(Re)Photography in the American South (Part One: New Orleans)

For a wide variety of reasons, postcards (specifically, antique ones) have been occupying a lot of my mental landscape recently. As I previously mentioned, a large collection of old ones landed in my lap last year. While I’ve been rotating the wheels in the arduous process of cataloging them, I’ve also had the assignment to review Picturing Illinois: Twentieth-Century Postcard Art from Chicago to Cairo (2012; University of Illinois Press), an excellent history of that state patched together through postcards from the first half of the twentieth century, land in my lap as well. I’ll keep this blog posted as that unfolds, but for now, the book is providing me with great context for what I’ve been gathering through this particular collection, that of which spans from the early 1930’s through the mid-1940’s. 

The reason I haven’t been able to update this site too much lately was because I happened to be on a road trip across the Gulf Coast recently.
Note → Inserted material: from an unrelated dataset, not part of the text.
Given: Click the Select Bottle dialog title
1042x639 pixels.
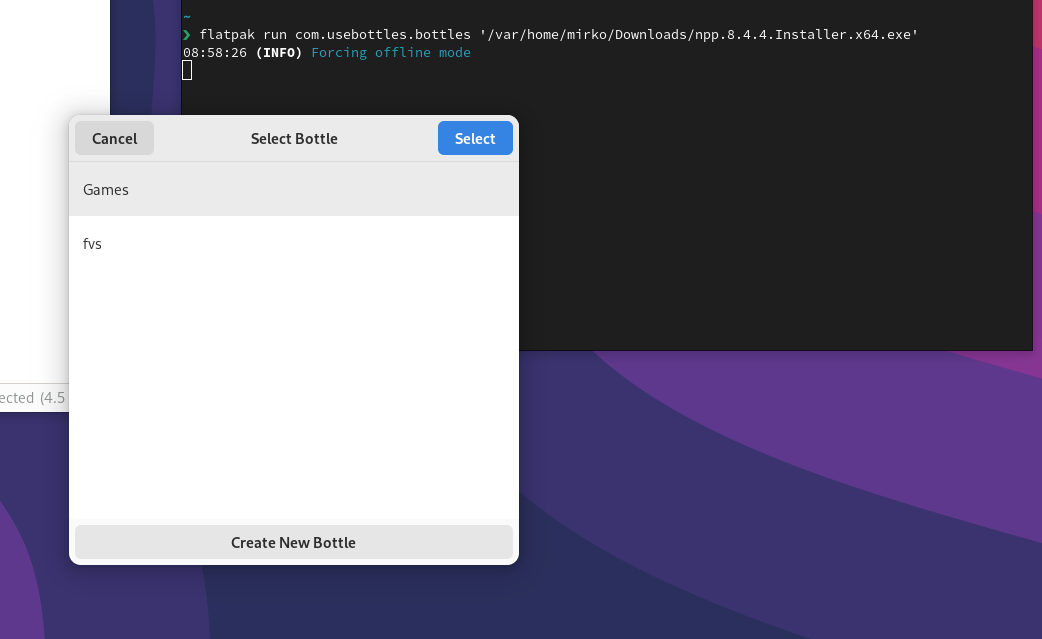Looking at the screenshot, I should [x=294, y=138].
Considering how much (Re)Photography has captured my fleeting interest over the past year, I did not miss my opportunity to track down a few of the locations in a few of my postcards and make some attempt to recreate the pictures. Today and Wednesday, I’ll be sharing a handful of arguably successful examples.

ROYAL STREET IN NEW ORLEANS’ FRENCH QUARTER

Postmarked Jan 17, 1941. The Caption: "Royal Street is known throughout the world for it's curio dealers, perfume shops and antique stores where one can find beautiful specimens of old furniture, jewelry, chinaware and ancient firearms. In early Creole days Rue Royal was the main street of the French City and along its narrow thoroughfare are clustered many historical buildings. Every block of Royal Street teems with interest. It is one of the most interesting streets because of the many old homes, priceless wrought-iron railings, quaint courtyards and lovely gardens."

Postmarked Jan 17, 1941. The Caption: “Royal Street is known throughout the world for it’s curio dealers, perfume shops and antique stores where one can find beautiful specimens of old furniture, jewelry, chinaware and ancient firearms. In early Creole days Rue Royal was the main street of the French City and along its narrow thoroughfare are clustered many historical buildings. Every block of Royal Street teems with interest. It is one of the most interesting streets because of the many old homes, priceless wrought-iron railings, quaint courtyards and lovely gardens.”

I’ve gone on record before saying that New Orleans is one of my favorite places in the world, crumbling infrastructure, rampant corruption, sauna-like heat 10 months out of the year, and all. I wouldn’t disagree with the postcard’s label on the back declaring it “AMERICA’S MOST INTERESTING CITY” at all; at least, that’s what I call it to anybody who has not yet visited it. There is nowhere on earth I can imagine quite like it. Even outside of the French Quarter (or, as many would argue, primarily outside of the Quarter) you’ll find plenty of unique local flavor, particularly because there won’t be quite as many hundred thousands of tourists devouring it and driving up prices.

That being said, no trip to NOLA is complete without at least a leisurely walk through the French Quarter. Considering how ornate the city has made sure to keep almost all of the structures within the Quarter, it’s easy to forget how many people actually live within that section of the city. I can’t imagine life is particularly easy for anybody in the Big Easy, and especially so for those who live in that hallowed ground between Canal Street to the West and Frenchman St. to the East. Based on my limited experience, one piece of advice I’d give is to take a walk down Bourbon Street just to say you did- and then get the hell off of Bourbon Street. The Quarter actually has plenty of good local haunts that friends there have helped me discover, even along other such touristy thoroughfares like Royal Street. 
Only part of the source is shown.